- _About this exercise_: Only lines holding the word "resolution" are needed; copy each of them from the material.
*** Provided information ***
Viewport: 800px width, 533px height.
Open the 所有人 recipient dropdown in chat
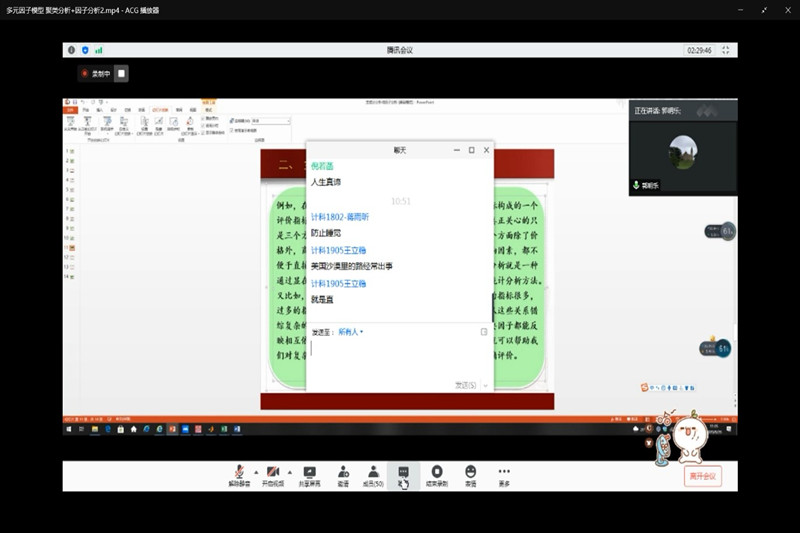point(351,331)
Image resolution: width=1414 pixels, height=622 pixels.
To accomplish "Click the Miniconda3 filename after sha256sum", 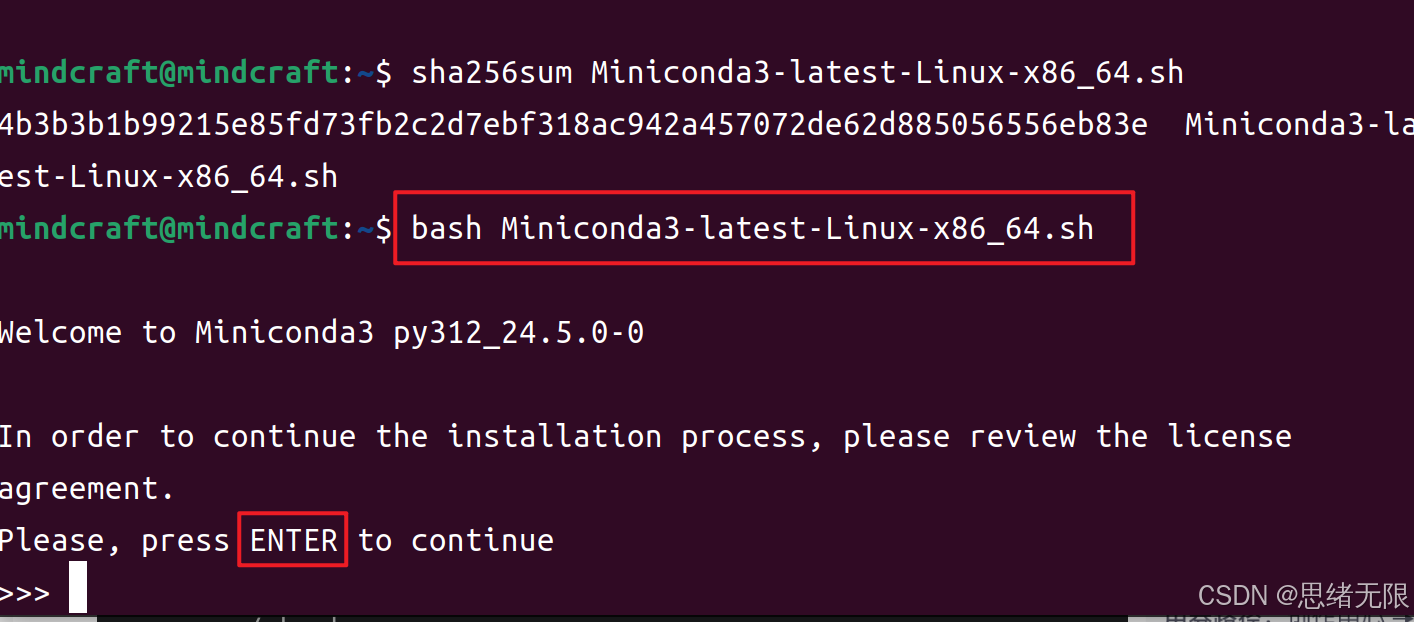I will (x=888, y=73).
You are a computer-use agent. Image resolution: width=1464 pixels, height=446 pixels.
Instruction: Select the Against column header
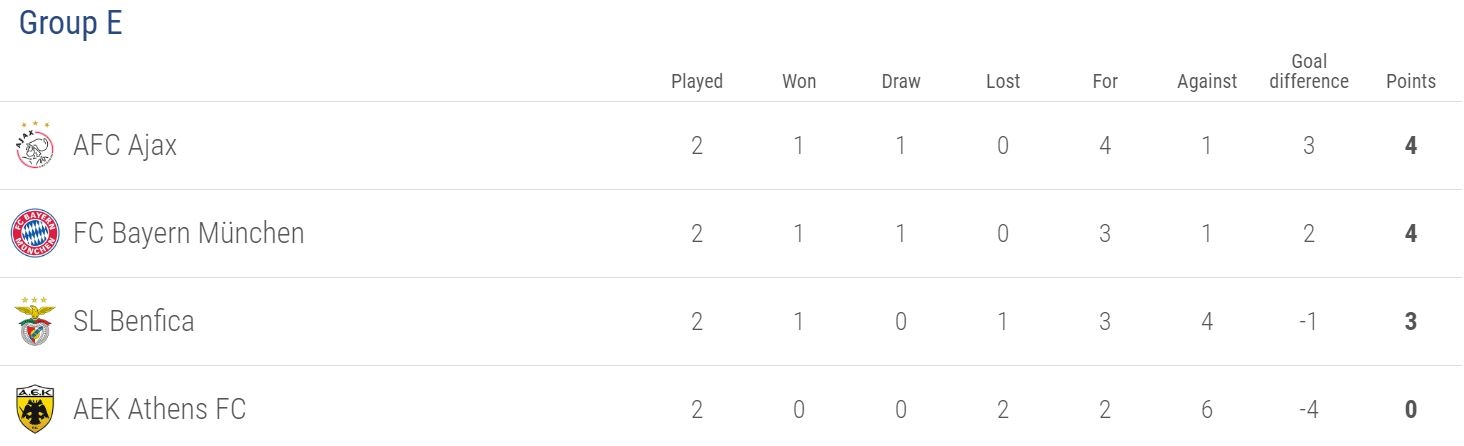pyautogui.click(x=1207, y=82)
*** End of Provided information ***
- _Response_:
Image resolution: width=1414 pixels, height=622 pixels.
You are a computer-use agent. Image resolution: width=1464 pixels, height=446 pixels.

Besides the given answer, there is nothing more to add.